The task: Return, word for word, the line containing "Select the date 2024年12月20日" and every line after it through the last line of the records below.

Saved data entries

Start of Block

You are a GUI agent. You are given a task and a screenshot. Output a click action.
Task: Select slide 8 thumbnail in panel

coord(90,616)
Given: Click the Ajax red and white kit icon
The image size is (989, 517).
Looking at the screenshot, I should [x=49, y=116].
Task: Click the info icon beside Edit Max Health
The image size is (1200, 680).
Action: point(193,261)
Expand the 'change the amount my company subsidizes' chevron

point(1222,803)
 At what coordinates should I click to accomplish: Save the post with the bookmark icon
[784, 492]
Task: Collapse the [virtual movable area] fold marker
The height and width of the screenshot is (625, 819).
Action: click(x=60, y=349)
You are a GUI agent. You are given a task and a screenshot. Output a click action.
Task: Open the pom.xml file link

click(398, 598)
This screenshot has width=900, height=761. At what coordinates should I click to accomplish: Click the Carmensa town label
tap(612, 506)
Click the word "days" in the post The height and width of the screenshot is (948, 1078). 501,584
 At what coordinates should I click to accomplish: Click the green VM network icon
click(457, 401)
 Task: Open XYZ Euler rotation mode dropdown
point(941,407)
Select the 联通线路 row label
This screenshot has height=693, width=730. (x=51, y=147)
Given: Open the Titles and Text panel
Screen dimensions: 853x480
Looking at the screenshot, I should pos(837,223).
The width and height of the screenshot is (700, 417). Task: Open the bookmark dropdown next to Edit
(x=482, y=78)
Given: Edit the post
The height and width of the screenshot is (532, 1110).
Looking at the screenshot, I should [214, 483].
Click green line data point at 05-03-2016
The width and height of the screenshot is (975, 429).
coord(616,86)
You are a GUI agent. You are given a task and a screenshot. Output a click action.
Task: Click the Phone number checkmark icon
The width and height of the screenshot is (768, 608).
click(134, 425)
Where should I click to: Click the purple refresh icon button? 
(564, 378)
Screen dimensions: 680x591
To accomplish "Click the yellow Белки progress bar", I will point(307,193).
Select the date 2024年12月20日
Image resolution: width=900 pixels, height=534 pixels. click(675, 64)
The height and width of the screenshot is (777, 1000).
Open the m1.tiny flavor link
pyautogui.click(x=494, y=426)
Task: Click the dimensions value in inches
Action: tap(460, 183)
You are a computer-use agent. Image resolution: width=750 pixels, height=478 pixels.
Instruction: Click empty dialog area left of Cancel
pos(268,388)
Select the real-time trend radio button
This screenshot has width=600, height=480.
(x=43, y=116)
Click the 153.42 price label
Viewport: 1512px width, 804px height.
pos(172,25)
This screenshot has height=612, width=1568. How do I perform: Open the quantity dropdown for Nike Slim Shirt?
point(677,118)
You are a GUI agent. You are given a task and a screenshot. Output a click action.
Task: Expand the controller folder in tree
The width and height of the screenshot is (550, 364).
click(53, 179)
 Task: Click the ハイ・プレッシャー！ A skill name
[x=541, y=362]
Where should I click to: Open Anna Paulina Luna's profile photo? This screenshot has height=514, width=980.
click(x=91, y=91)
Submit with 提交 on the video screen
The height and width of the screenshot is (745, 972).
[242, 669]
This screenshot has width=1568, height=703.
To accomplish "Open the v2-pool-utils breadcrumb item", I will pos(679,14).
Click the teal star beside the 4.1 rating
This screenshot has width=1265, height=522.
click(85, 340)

End of Block

Response below:
Select the date 2024年12月20日
Image resolution: width=900 pixels, height=534 pixels. click(675, 64)
The height and width of the screenshot is (777, 1000).
Open the m1.tiny flavor link
pyautogui.click(x=494, y=426)
Task: Click the dimensions value in inches
Action: tap(460, 183)
You are a computer-use agent. Image resolution: width=750 pixels, height=478 pixels.
Instruction: Click empty dialog area left of Cancel
pos(268,388)
Select the real-time trend radio button
This screenshot has width=600, height=480.
(x=43, y=116)
Click the 153.42 price label
Viewport: 1512px width, 804px height.
pos(172,25)
This screenshot has height=612, width=1568. How do I perform: Open the quantity dropdown for Nike Slim Shirt?
point(677,118)
You are a GUI agent. You are given a task and a screenshot. Output a click action.
Task: Expand the controller folder in tree
The width and height of the screenshot is (550, 364).
click(53, 179)
 Task: Click the ハイ・プレッシャー！ A skill name
[x=541, y=362]
Where should I click to: Open Anna Paulina Luna's profile photo? This screenshot has height=514, width=980.
click(x=91, y=91)
Submit with 提交 on the video screen
The height and width of the screenshot is (745, 972).
[242, 669]
This screenshot has width=1568, height=703.
To accomplish "Open the v2-pool-utils breadcrumb item", I will pos(679,14).
Click the teal star beside the 4.1 rating
This screenshot has width=1265, height=522.
click(85, 340)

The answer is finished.